Funny he should mention Indiana. One week after the Crimson's consecutive dual meet streak was snapped at 28 by a shaved Princeton squad, Doc Counsilman's vaunted charges, ranked fifth in the nation rode into town. The Hoosiers departed chastened 67-46 losers, and Exhibit A in Harvard's case of national prominence.
What Bernal means is that he insists swimmers stay in touch with their studies as well as their strokes. "Before they come to Harvard, they have the basic intelligence and basic skills. All our swimmers have had this kind of training discipline and have still accomplished the academic discipline that allowed them to get into Harvard," he says.

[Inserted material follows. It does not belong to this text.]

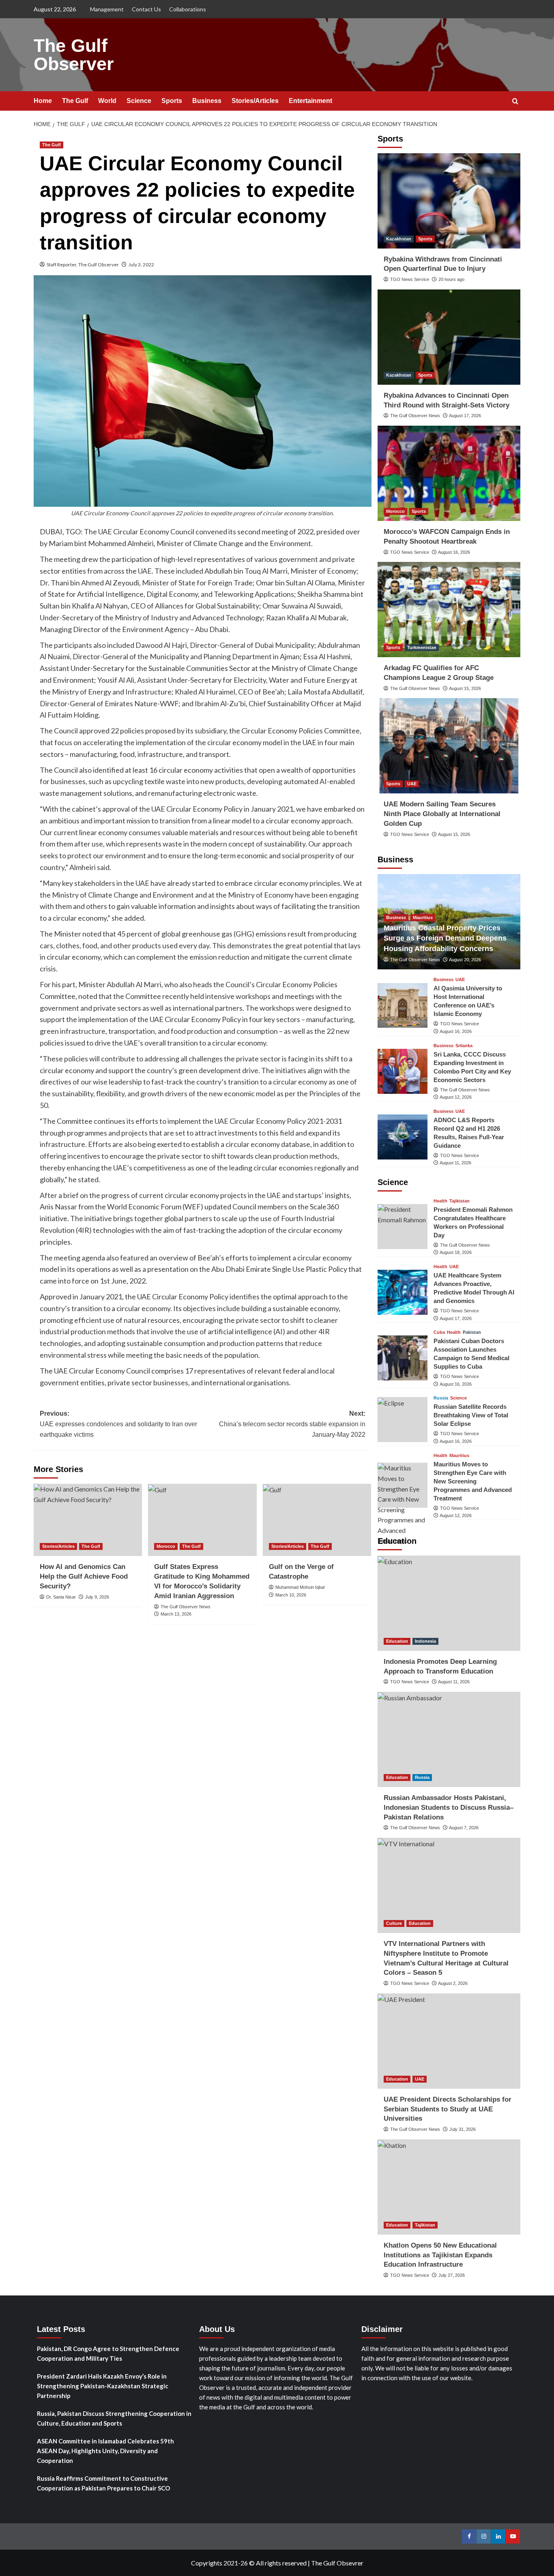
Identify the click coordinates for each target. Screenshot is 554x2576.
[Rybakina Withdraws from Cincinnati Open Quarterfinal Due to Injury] (449, 201)
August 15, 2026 (465, 688)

All that neat philosophy would be rendered mute without recruiting, and Bernal hasrecruitedwith enormous success. Having established the Harvard name in swimming, the task should be easier in years to come. The group that arrived in 1978, sophomores this year, featured Ron Raikula, who, with last year's experience in the nationals behind him, figures to make himself heard in the 400-yd. individual medley and the 200-yd. back stroke.
The freshmen have surpassed all expectations. Among the highlights are Larry Countryman, the long-distance freestyler in this weekend's 1650-yd. race (who Bernal sees as "stepping into Bobby Hackett's shoes when Bobby leaves"), Ted Chappell, in the 400-yd. I. M., Jim Carbone going in the 200-yd. breaststroke, and Tom Verdin, whose stunning performance in the Easterns gave his a spot in the 200-yd. individual medley.
And there is David Lundberg, a Provo, Utah, native and a recruit of Hackett-like proportions. Lundberg will swim in three individual events, the 200-yd. breaststroke, the 200- and 400-yd. individual medleys, and Bernal says he "has the potential to score in all three."
Most of all Harvard needs points from its relays for success this weekend. Bernal says simply, "The key is our relays." The medley team has been posting times good for between fifth and eighth in the nation, and figures to score at least that high. The 400-yd. freestyle quartet barely lost to Princeton in the Easterns, as did the 800-yd. free team.
Add three reliable Hackett performances (500-, 200-, and 1650-yd. freestyles) to the freshmen and the relays, an improvement on last year's 13th place seems possible if not likely. Asked about top-ten possibilities, Bernal chuckles and blurts, "I'm an optimistic guy but that's a very enthusiastic goal," But he knows the potential of home-team crowds, national television and adrenaline surging through Harvard swimmers like an electric shock through Blodgett's current. Bernal allows: "I don't think it's impossible." And you can almost feel him smile.